Bazı konserleri izler-dinlerken, kafamda değişik çağrışımlar, düşünceler uçuşup durur. CSO'dan 15 Mart 2019 akşamı Can Atilla'nın Gelibolu-57. Alay Senfonisi'ni dinlerken de öyle oldu. Konseri portalimizin yazarlarından Ayşe Öktem Perşembe akşamı izleyerek yazdı:
http://www.sanattanyansimalar.com/yazarlar/ayse-oktem/canakkale-zaferi-ve-sehitleri-anmak/1955/
Ben de, bazı izlenimleri ve kafamda uçuşup duran çağrışım ve düşünceleri notlar halinde size iletmek istiyorum.

Toplanan veri kayıtları —
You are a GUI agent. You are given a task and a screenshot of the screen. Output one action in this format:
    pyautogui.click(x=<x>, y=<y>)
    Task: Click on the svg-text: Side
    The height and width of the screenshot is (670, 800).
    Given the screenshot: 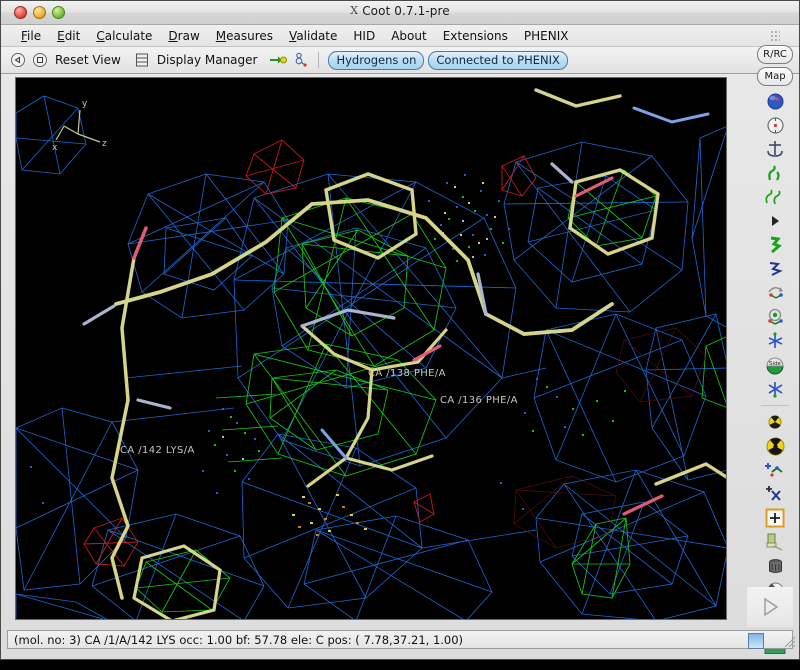 What is the action you would take?
    pyautogui.click(x=776, y=364)
    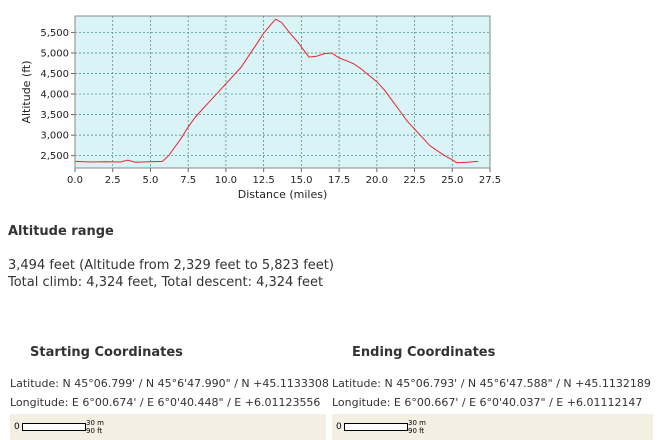 The height and width of the screenshot is (440, 661). Describe the element at coordinates (188, 180) in the screenshot. I see `x-tick-label: 7.5` at that location.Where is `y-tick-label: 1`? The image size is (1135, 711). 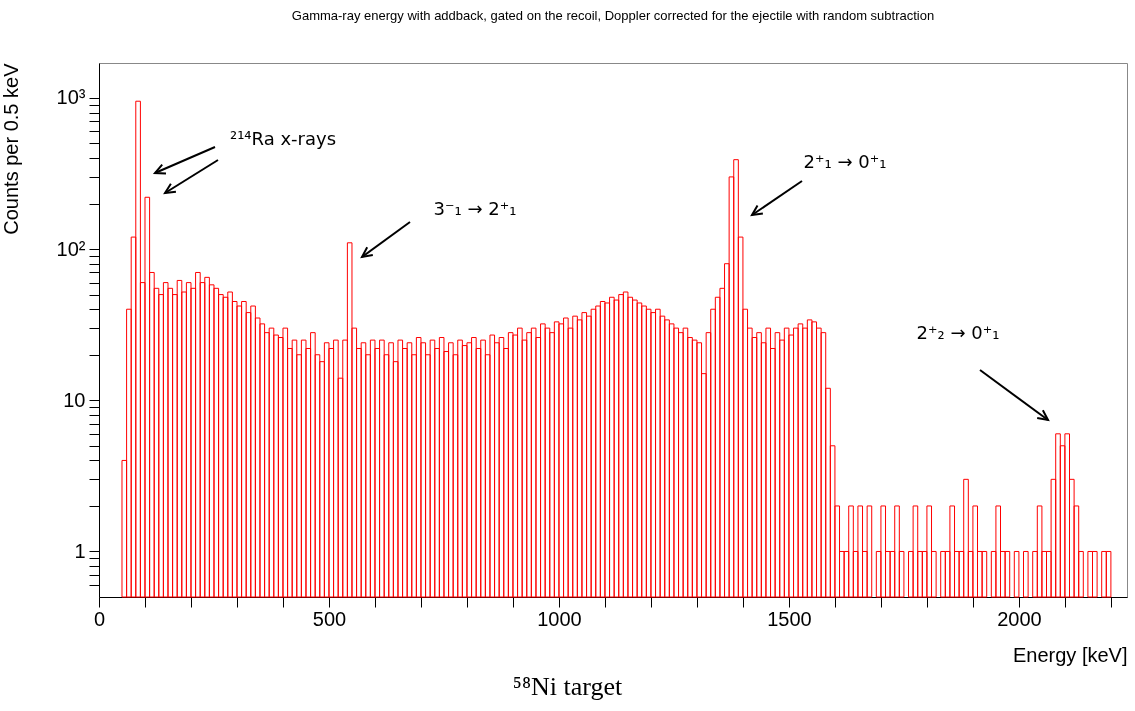 y-tick-label: 1 is located at coordinates (80, 550).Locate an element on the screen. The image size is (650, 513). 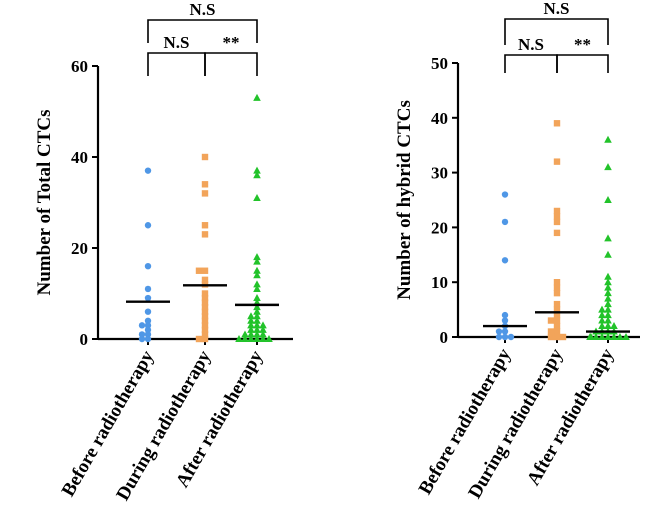
y-tick-label: 0 is located at coordinates (444, 338).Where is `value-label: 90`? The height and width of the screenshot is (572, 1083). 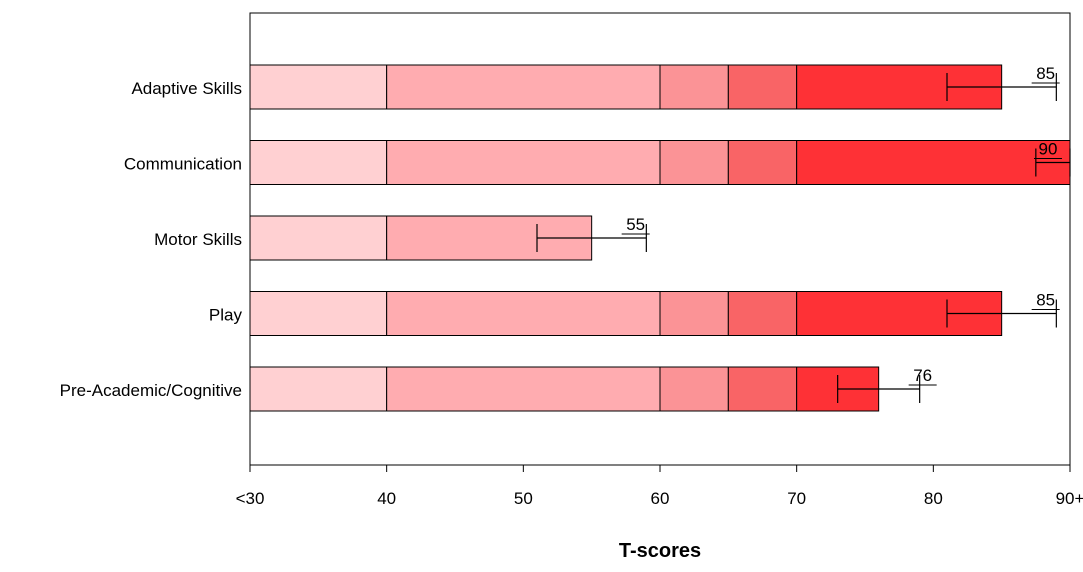 value-label: 90 is located at coordinates (1048, 150).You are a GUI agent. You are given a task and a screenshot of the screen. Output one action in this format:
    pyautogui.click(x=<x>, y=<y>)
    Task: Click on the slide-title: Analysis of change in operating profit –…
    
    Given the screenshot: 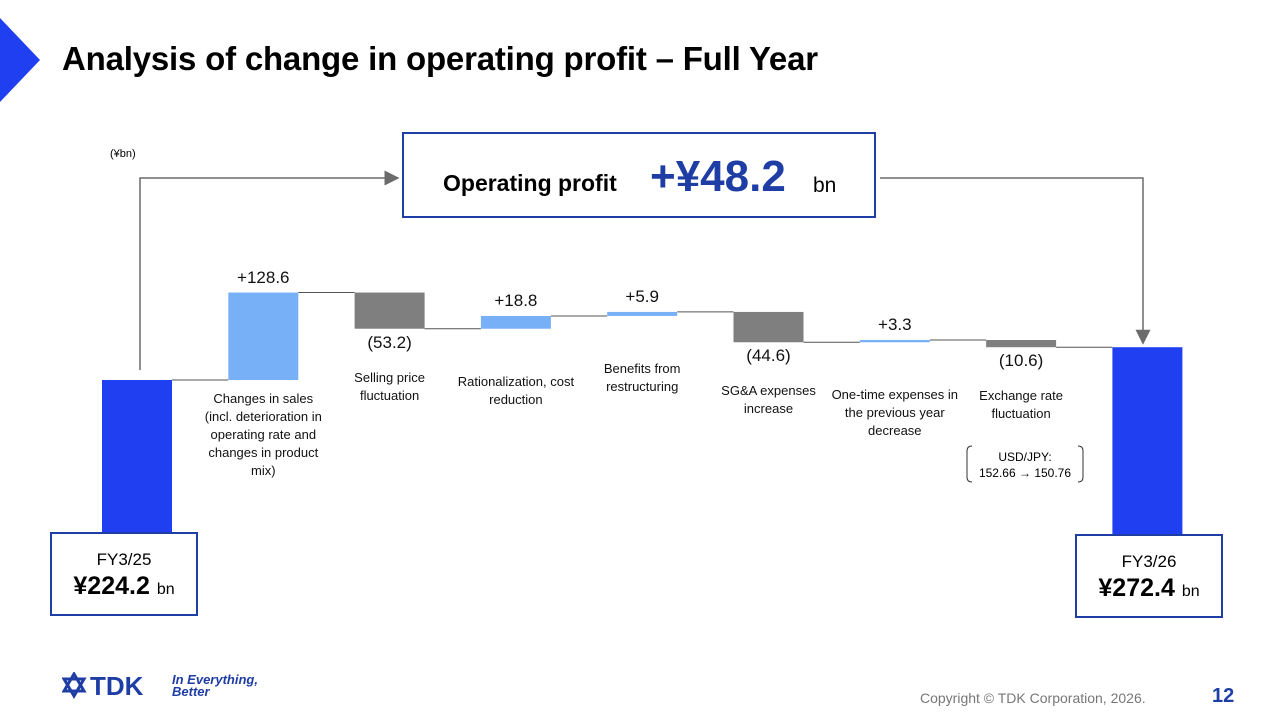 What is the action you would take?
    pyautogui.click(x=440, y=58)
    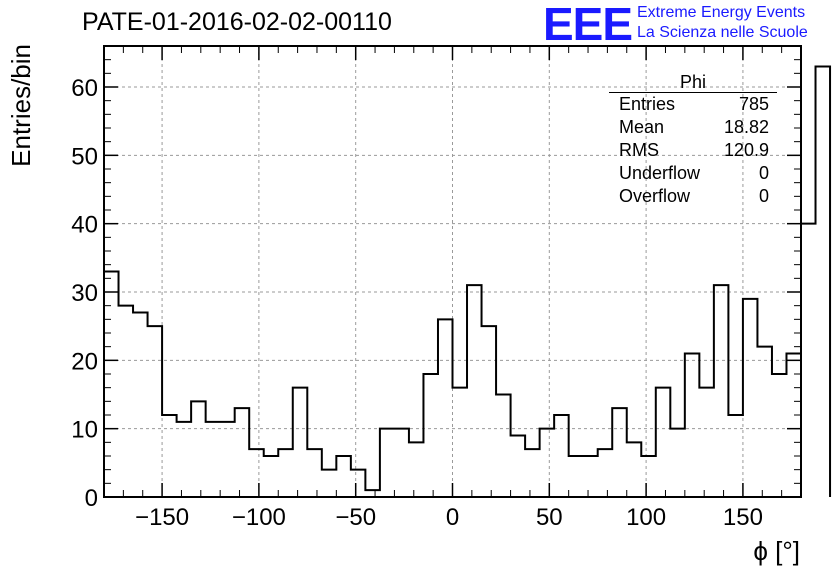  I want to click on y-tick-label: 40, so click(84, 226).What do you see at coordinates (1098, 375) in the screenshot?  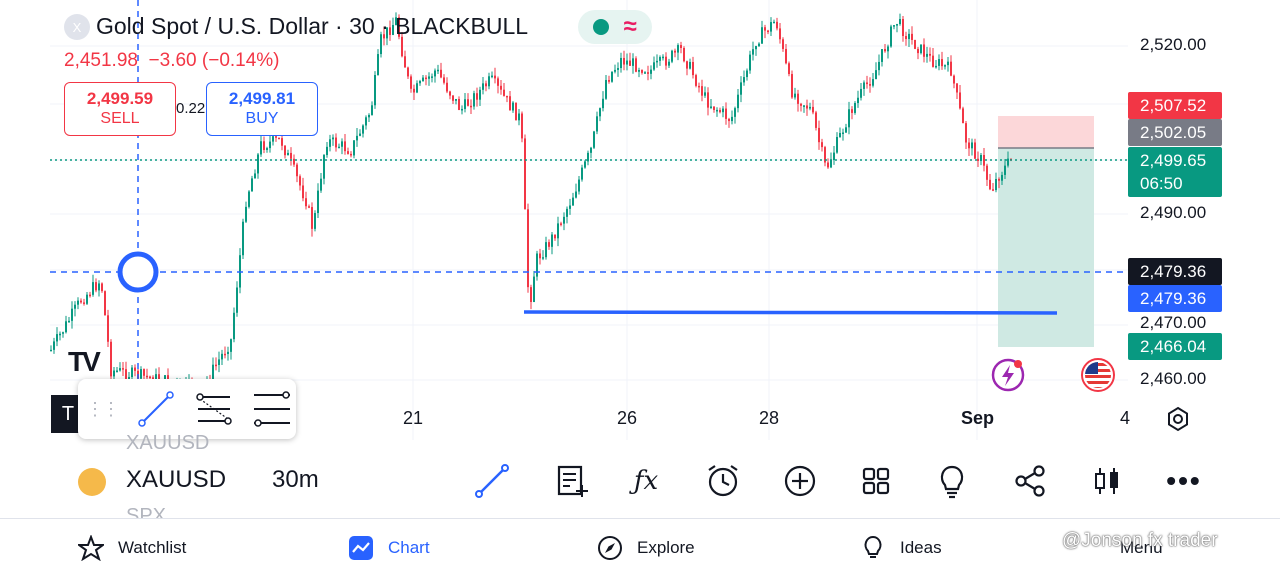 I see `economic-event-flag-icon` at bounding box center [1098, 375].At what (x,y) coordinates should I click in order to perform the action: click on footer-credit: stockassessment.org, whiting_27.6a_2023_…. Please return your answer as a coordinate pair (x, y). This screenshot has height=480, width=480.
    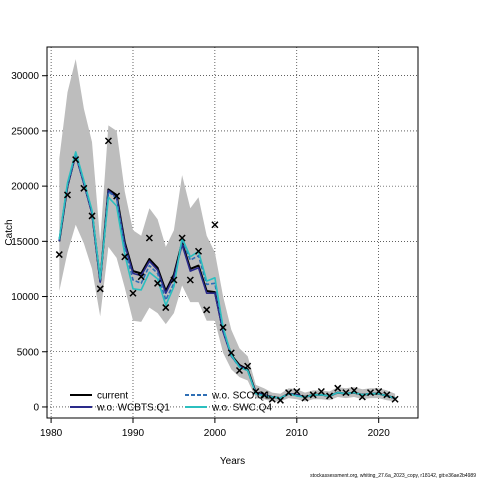
    Looking at the image, I should click on (393, 476).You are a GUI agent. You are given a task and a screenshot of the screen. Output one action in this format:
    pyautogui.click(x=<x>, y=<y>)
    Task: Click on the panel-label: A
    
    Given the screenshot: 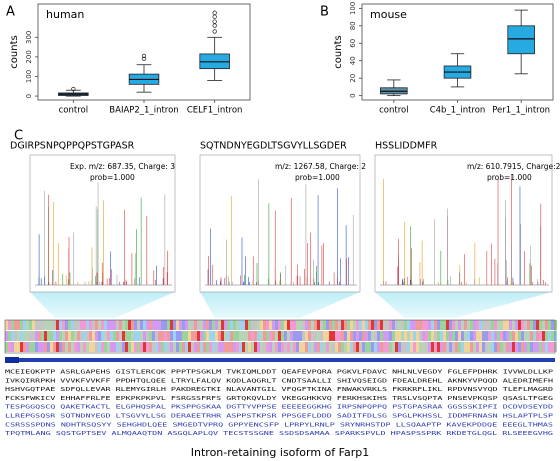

Sorular —
[1] Konser yazısında "Bazı konserleri izler-dinlerken, kafamda" sözlerinden "size iletmek istiyorum." sözlerine kadar uzanan bölümü harfi harfine aktarın.
[2] Şu ifadelerin konser yazısıyla uyuşup uyuşmadığını belirtin. Her biri için evet ya da hayır deyin ve kararı veren sözleri yazıdan aynen alıntılayın: (a) Yazı, eserin 15 Mart 2019 akşamı dinlendiğini söylüyor. (b) Ayşe Öktem konseri Cuma akşamı izledi. (c) Dinlenen eser, Can Atilla'nın Gelibolu-57. Alay Senfonisi'dir.
[3] Konser yazısını son cümlesinden sonra sürdürün.

Beklenen yanıtlar —
[1]
Bazı konserleri izler-dinlerken, kafamda değişik çağrışımlar, düşünceler uçuşup durur. CSO'dan 15 Mart 2019 akşamı Can Atilla'nın Gelibolu-57. Alay Senfonisi'ni dinlerken de öyle oldu. Konseri portalimizin yazarlarından Ayşe Öktem Perşembe akşamı izleyerek yazdı:
http://www.sanattanyansimalar.com/yazarlar/ayse-oktem/canakkale-zaferi-ve-sehitleri-anmak/1955/
Ben de, bazı izlenimleri ve kafamda uçuşup duran çağrışım ve düşünceleri notlar halinde size iletmek istiyorum.

[2]
(a) Evet: "CSO'dan 15 Mart 2019 akşamı Can Atilla'nın Gelibolu-57. Alay Senfonisi'ni dinlerken de öyle oldu."
(b) Hayır: "Konseri portalimizin yazarlarından Ayşe Öktem Perşembe akşamı izleyerek yazdı"
(c) Evet: "Can Atilla'nın Gelibolu-57. Alay Senfonisi'ni dinlerken"

[3]
Şef Burak Tüzün, dinleyiciyi selamlayıp kürsüye çıktıktan sonra, İstiklal Marşı'nın kabulü, Çanakkale ve diğer şehitlerimize değindi, Mehmet Akif Ersoy'a vurgu yaptı, özünde, Atatürk sayesinde kültür-sanatın yakın geçmişten beslenerek geliştiğini anlatarak herkesi saygı duruşu ve ardından İstiklal Marşı'nı söylemeye davet etti.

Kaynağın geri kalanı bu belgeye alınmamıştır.